■ EXERCISE
Go through the entries below. Copy each line in which "will" appears.

(DATA TO PROCESS begins)

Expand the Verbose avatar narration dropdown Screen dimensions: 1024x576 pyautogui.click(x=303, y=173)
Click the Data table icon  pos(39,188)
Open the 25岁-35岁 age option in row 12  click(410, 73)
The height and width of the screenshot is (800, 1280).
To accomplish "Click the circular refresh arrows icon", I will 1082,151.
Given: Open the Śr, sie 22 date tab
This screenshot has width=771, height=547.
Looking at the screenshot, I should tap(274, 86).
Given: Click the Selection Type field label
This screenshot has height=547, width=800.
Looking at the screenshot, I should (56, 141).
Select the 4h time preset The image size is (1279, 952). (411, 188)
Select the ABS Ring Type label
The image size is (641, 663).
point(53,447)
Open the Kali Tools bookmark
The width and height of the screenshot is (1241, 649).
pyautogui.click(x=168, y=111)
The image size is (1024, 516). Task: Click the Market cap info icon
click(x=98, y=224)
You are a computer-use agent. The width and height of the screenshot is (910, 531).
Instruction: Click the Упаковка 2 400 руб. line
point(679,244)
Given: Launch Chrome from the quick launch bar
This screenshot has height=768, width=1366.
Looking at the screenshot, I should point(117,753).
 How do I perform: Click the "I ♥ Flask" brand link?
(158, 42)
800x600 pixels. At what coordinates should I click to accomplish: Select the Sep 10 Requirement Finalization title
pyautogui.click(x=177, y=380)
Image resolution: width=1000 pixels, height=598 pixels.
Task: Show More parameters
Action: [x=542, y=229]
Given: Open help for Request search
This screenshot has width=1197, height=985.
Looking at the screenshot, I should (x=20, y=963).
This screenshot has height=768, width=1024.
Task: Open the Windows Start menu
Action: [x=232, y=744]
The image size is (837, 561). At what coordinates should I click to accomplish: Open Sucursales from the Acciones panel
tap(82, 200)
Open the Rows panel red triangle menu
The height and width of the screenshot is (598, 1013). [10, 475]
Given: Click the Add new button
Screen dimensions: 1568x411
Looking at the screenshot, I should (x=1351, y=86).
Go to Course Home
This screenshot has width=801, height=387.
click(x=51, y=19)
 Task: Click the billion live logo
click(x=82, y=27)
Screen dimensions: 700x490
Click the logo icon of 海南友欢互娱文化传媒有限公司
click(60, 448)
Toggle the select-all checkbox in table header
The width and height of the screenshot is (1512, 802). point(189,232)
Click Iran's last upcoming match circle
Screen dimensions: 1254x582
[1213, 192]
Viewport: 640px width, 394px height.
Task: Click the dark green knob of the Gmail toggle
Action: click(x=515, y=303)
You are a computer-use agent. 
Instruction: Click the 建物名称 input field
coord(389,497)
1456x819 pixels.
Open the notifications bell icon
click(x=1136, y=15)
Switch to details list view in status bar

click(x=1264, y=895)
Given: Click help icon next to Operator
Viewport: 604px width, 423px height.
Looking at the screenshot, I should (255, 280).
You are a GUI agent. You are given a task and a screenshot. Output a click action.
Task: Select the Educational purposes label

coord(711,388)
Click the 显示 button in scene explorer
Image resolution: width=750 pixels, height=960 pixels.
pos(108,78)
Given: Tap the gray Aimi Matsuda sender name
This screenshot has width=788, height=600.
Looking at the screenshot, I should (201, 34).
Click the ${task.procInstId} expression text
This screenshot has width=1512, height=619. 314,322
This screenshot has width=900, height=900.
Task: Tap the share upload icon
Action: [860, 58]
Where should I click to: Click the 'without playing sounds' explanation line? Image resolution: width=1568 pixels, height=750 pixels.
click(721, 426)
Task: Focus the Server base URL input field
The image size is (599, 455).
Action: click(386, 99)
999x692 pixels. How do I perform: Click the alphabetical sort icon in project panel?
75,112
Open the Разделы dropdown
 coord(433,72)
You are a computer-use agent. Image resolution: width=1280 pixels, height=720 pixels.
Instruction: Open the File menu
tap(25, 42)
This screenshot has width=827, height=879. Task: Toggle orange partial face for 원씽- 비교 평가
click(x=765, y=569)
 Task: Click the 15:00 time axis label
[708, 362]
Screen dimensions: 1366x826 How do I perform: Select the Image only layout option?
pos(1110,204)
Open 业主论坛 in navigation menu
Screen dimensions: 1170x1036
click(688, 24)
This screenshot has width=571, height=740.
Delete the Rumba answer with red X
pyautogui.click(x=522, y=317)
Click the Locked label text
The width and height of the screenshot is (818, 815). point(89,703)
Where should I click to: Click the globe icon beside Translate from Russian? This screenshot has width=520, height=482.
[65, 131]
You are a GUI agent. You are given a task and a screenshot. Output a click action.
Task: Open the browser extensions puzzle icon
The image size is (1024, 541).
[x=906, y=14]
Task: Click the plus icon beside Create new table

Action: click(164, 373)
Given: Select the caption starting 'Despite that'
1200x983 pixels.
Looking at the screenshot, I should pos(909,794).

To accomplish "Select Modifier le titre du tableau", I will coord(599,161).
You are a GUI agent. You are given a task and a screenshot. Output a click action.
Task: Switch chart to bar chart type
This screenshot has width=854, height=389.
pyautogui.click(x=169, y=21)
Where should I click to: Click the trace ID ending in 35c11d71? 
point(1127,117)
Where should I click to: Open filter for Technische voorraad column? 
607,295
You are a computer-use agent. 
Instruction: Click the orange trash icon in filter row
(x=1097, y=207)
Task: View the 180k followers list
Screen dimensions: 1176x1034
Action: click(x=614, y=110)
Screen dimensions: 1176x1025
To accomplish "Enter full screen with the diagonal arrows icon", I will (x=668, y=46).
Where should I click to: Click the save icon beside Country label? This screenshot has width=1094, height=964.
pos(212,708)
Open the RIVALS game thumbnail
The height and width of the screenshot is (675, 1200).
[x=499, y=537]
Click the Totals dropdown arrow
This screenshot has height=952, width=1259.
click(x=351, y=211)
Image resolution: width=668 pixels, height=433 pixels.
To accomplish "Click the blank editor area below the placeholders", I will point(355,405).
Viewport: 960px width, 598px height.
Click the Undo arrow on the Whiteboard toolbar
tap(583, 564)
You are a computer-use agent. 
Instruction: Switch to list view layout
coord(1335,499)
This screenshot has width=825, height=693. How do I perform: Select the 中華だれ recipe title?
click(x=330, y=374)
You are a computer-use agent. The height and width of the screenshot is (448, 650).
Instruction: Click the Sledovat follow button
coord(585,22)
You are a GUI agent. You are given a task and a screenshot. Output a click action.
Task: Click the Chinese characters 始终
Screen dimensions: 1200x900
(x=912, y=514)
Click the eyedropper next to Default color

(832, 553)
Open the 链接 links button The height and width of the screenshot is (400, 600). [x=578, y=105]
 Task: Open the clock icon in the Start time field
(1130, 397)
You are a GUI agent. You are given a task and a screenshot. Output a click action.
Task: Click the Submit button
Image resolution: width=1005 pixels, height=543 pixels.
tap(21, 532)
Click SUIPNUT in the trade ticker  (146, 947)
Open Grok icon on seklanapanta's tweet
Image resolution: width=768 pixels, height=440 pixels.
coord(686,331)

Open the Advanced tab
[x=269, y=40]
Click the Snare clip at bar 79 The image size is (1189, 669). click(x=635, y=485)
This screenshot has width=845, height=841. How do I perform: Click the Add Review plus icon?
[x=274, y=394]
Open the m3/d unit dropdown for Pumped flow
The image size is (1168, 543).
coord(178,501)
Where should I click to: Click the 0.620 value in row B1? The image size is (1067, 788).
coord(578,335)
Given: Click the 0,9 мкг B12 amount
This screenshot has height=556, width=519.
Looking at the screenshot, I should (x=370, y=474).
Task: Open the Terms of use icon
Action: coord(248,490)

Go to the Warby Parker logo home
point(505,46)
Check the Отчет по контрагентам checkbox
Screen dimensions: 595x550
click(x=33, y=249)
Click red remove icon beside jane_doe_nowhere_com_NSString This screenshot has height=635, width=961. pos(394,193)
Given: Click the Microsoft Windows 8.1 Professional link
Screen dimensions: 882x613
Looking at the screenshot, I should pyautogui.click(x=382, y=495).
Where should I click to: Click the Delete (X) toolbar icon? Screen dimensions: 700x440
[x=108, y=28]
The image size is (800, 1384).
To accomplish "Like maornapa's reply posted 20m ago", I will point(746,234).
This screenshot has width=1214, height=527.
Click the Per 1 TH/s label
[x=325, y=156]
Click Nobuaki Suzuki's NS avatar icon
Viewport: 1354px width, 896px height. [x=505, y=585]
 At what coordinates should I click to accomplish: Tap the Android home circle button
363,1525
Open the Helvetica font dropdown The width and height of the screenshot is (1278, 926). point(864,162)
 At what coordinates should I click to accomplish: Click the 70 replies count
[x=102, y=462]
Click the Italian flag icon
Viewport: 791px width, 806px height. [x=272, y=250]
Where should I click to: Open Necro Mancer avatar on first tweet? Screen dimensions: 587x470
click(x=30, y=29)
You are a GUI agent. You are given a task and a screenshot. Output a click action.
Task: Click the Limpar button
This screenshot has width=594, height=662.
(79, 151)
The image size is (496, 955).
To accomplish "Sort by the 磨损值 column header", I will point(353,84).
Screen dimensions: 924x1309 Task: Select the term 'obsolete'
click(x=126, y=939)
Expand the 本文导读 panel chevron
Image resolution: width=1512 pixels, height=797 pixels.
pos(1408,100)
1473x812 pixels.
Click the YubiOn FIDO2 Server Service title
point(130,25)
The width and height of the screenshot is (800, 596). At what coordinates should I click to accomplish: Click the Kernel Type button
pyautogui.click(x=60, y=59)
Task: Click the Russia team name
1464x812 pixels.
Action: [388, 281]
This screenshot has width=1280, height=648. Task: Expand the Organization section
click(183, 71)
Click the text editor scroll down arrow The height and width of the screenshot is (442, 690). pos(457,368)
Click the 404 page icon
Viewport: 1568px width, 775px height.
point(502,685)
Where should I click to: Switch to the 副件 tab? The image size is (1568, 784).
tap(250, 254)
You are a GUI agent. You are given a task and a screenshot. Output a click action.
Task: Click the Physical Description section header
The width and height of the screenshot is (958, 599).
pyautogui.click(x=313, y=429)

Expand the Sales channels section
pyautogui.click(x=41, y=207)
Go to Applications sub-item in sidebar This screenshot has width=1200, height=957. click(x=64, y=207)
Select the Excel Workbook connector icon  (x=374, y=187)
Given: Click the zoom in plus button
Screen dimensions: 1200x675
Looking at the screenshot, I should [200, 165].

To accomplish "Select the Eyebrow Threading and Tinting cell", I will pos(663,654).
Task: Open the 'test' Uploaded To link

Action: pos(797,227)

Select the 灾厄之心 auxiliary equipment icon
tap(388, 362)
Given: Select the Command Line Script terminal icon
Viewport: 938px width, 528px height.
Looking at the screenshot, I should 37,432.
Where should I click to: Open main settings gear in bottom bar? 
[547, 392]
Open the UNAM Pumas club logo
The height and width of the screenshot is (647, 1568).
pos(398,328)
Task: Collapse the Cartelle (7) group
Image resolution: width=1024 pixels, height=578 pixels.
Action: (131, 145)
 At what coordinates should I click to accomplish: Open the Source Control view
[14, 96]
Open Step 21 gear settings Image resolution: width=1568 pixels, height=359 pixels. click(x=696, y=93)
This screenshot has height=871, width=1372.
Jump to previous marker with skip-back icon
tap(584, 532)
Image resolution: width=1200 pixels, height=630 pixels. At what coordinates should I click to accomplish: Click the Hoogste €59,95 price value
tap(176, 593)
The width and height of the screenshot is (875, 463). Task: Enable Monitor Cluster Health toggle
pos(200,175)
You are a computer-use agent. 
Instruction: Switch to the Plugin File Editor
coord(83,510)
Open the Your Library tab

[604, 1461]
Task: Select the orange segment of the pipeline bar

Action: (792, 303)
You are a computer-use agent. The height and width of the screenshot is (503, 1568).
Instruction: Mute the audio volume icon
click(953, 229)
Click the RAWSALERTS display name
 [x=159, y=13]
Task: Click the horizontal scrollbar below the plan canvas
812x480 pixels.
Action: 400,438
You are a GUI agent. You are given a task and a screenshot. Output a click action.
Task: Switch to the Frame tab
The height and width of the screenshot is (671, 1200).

(DATA TO PROCESS ends)

■ WRITTEN REPLY
To accomplish "Click the circular refresh arrows icon", I will 1082,151.
To accomplish "Select Modifier le titre du tableau", I will coord(599,161).
To accomplish "Enter full screen with the diagonal arrows icon", I will (x=668, y=46).
To accomplish "Click the blank editor area below the placeholders", I will point(355,405).
To accomplish "Like maornapa's reply posted 20m ago", I will point(746,234).
To accomplish "Sort by the 磨损值 column header", I will point(353,84).
To accomplish "Select the Eyebrow Threading and Tinting cell", I will pos(663,654).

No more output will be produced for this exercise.